JEAN BAUDRILLARD
En vez de deplorar el resurgimiento de una violencia atávica, hay que caer en la cuenta de que es nuestra propia hipermodernidad la que produce este tipo de violencia y sus efectos especiales, de los que también forma parte el terrorismo. La violencia tradicional era mucho más entusiasta y sacrificial. La nuestra es una violencia simulada, en el sentido de que, más que de la pasión y del instinto, surge de la pantalla y alcanza todo su poder en las televisión y en los medios de comunicación, que hacen como si la difundiesen pero que, en realidad, la preceden y la solicitan.
También aquí los medios de comunicación van por delante tanto de esta violencia como de la violencia de los actos terroristas. Y esto es lo que le da a esta violencia sus señas de identidad moderna y lo que hace que sea imposible asignarle causas verdaderas (políticas, sociológicas o psicológicas), porque todas las explicaciones de este tipo se quedan cojas. Por otra parte, tampoco tiene sentido el proceso que se hace a los medios de comunicación por propagar la violencia a través del espectáculo y del relato de los actos violentos. Porque la pantalla, superficie virtual, nos protege bastante bien, dígase lo que se diga, de los contenidos reales de la imagen (...).
Nuestra sociedad engendra una violencia virtual y una violencia reactiva, porque no deja espacio a la real, a la histórica y a la de clase. Nuestra sociedad engendra una violencia nerviosa, psicológica (como el embarazo psicológico) y que, como éste, no da a luz a nada.
Así es el odio, que podríamos tomar por una pulsión arcaica, pero que, paradójicamente y por el hecho de estar desconectado de su objeto y de sus fines, es una pulsión contemporánea de la hiperrealidad de las grandes metrópolis (...). Estamos condenados a la reproducción de lo Mismo en una identificación sin fin, en una cultura universal de la identidad y de ello se deriva un inmenso resentimiento: el odio de sí mismo. No el odio del otro, como dice una contradicción establecida, sino el odio por la pérdida del otro. (...)

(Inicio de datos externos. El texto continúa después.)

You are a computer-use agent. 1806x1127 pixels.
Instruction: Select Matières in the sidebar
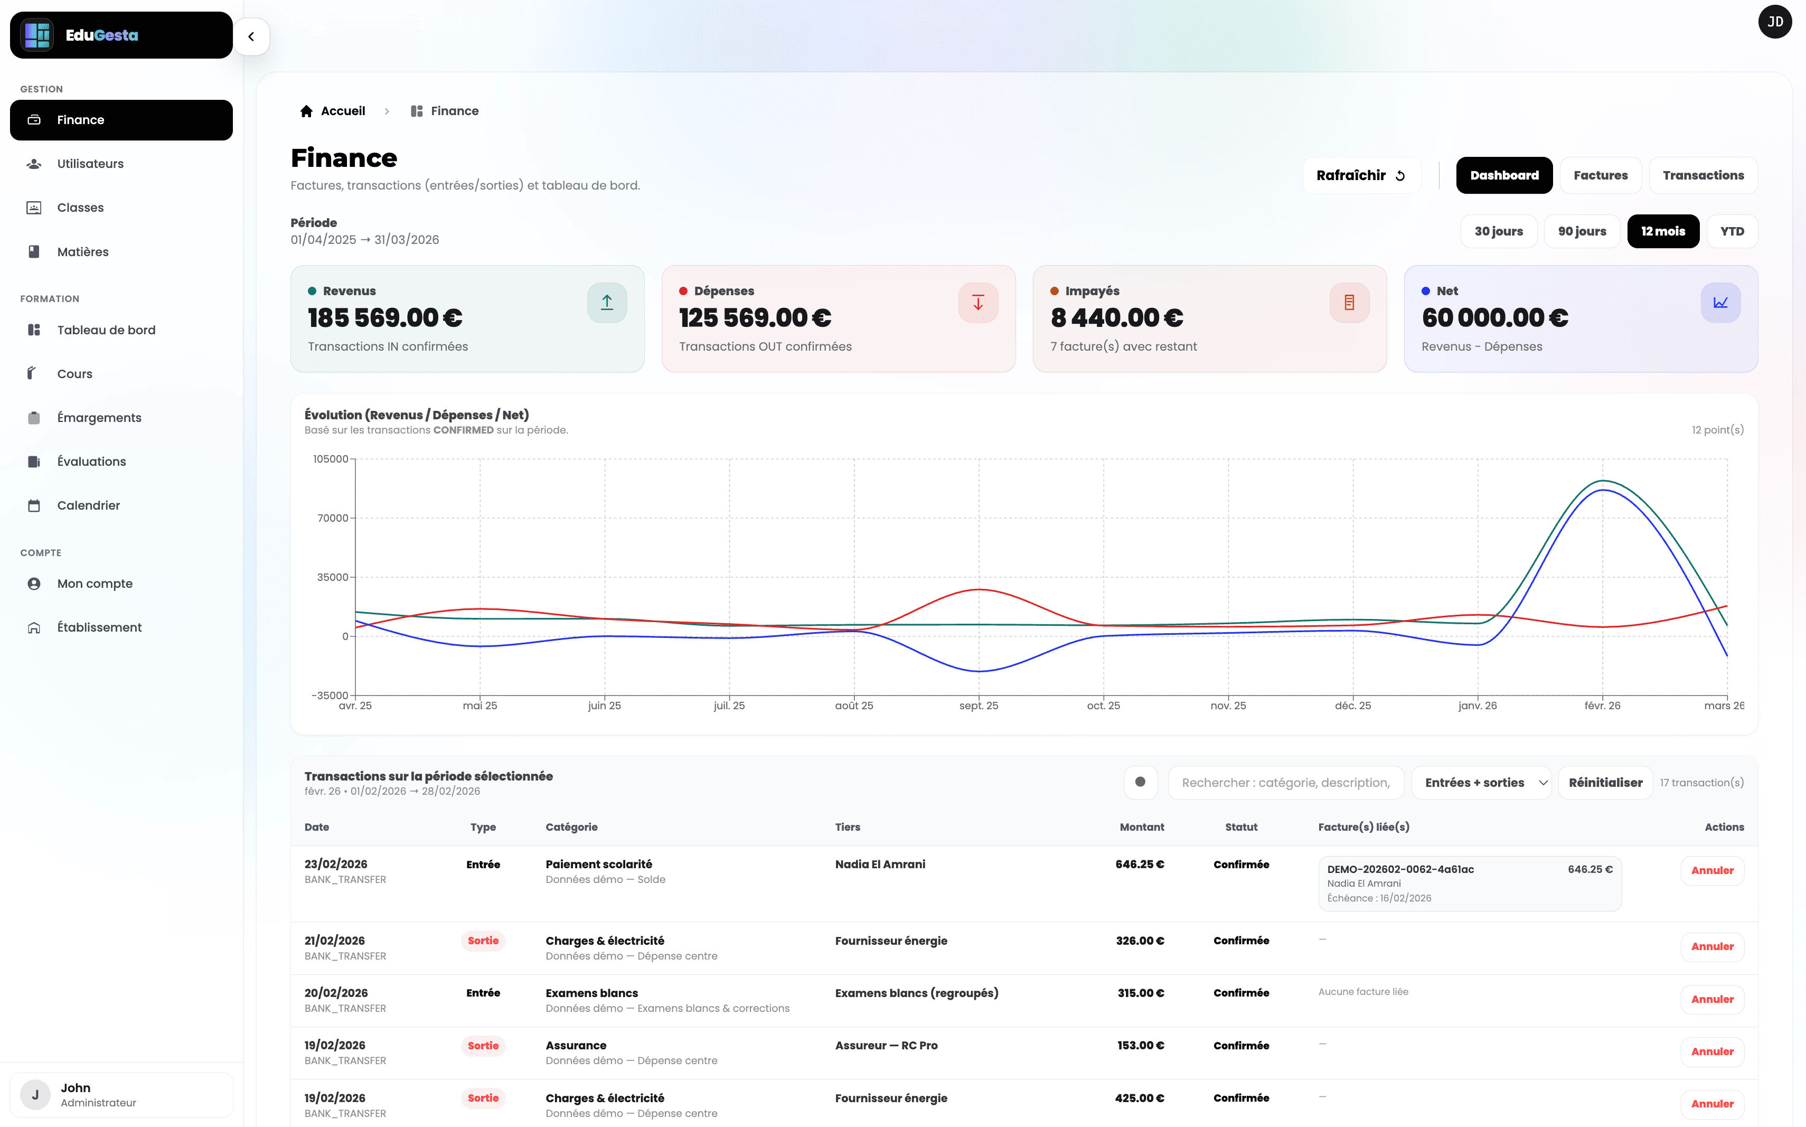coord(83,251)
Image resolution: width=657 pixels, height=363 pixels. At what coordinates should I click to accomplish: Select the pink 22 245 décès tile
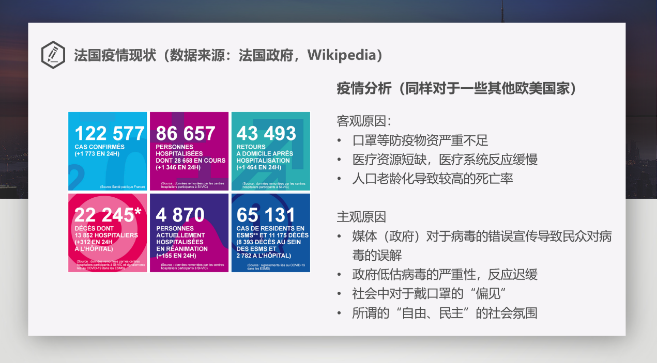(108, 232)
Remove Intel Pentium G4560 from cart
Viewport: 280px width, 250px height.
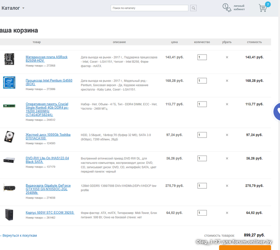click(x=227, y=81)
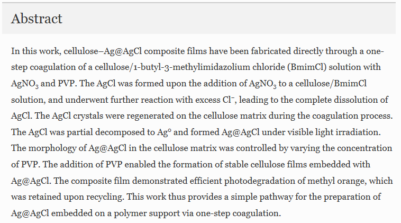Screen dimensions: 401x223
Task: Click the "excess Cl⁻" text
Action: 215,100
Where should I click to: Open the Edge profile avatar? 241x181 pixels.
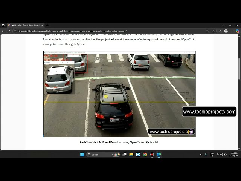[226, 31]
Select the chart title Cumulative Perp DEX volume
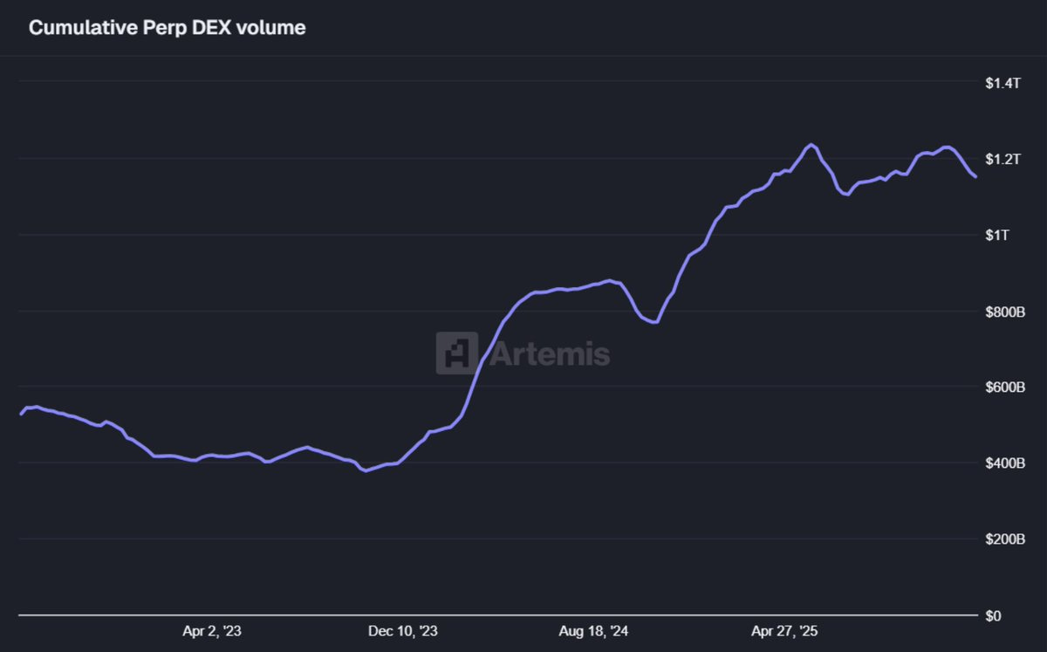Image resolution: width=1047 pixels, height=652 pixels. (x=168, y=27)
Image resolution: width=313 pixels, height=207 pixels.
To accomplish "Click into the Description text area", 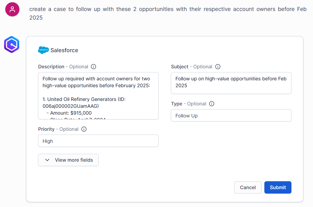I will [98, 95].
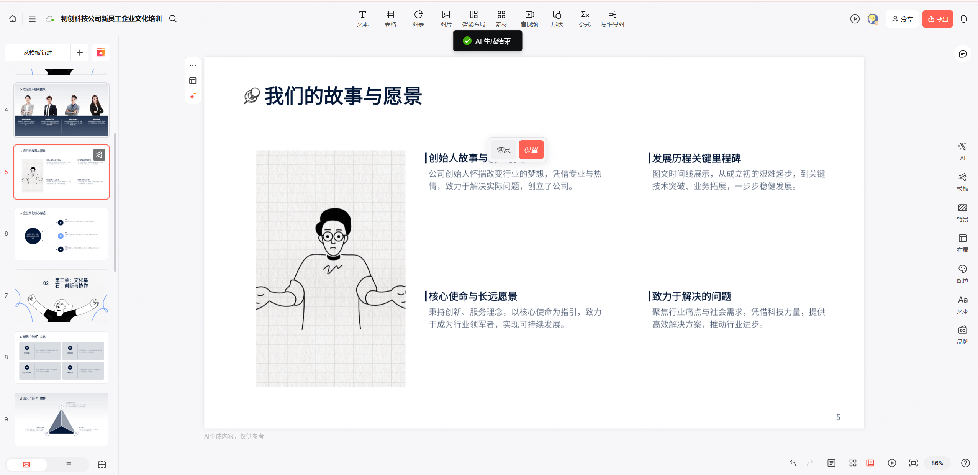Viewport: 978px width, 475px height.
Task: Select slide 6 thumbnail in left panel
Action: pyautogui.click(x=61, y=234)
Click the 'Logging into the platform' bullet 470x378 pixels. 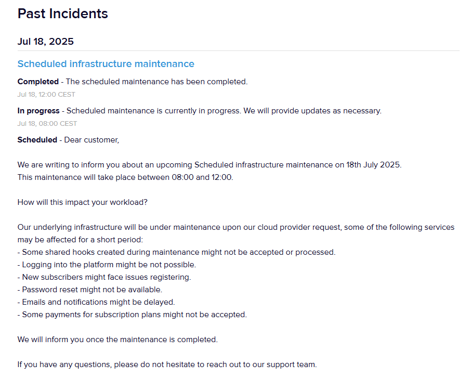coord(107,265)
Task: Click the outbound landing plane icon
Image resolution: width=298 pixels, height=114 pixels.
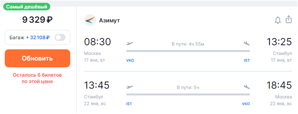Action: coord(247,43)
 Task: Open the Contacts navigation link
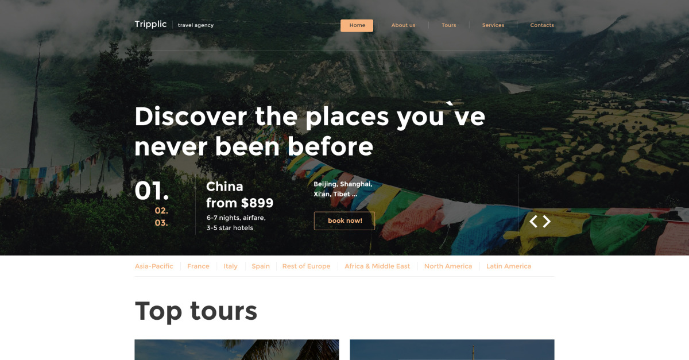542,25
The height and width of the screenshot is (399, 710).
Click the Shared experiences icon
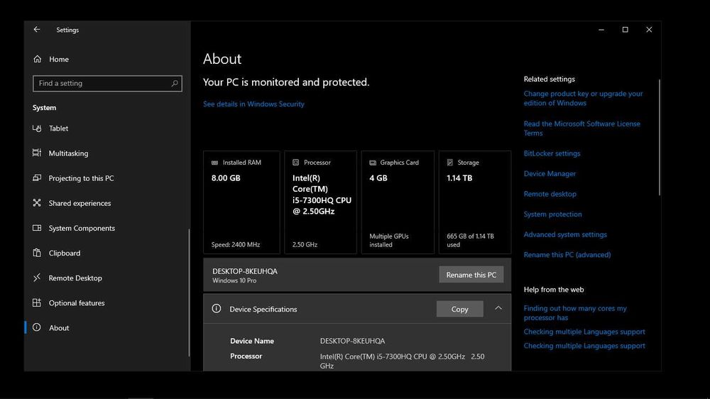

De ahí que haya que abordar el odio como una pasión crepuscular, síntoma y al mismo tiempo operador de esta pérdida brutal de lo social, de la alteridad, del conflicto y, finalmente. Síntoma no tanto del fin o del fracaso de la modernidad cuanto del fin de la Historia, porque paradójicamente nunca hubo fin de la Historia, ya que jamás hubo resolución de todos los problemas por ella planteados. Lo que hubo, más bien, fue un paso dado más allá del final, sin que se haya resuelto nada.
Fragmento de un artículo publicado en EL MUNDO en noviembre de 1995.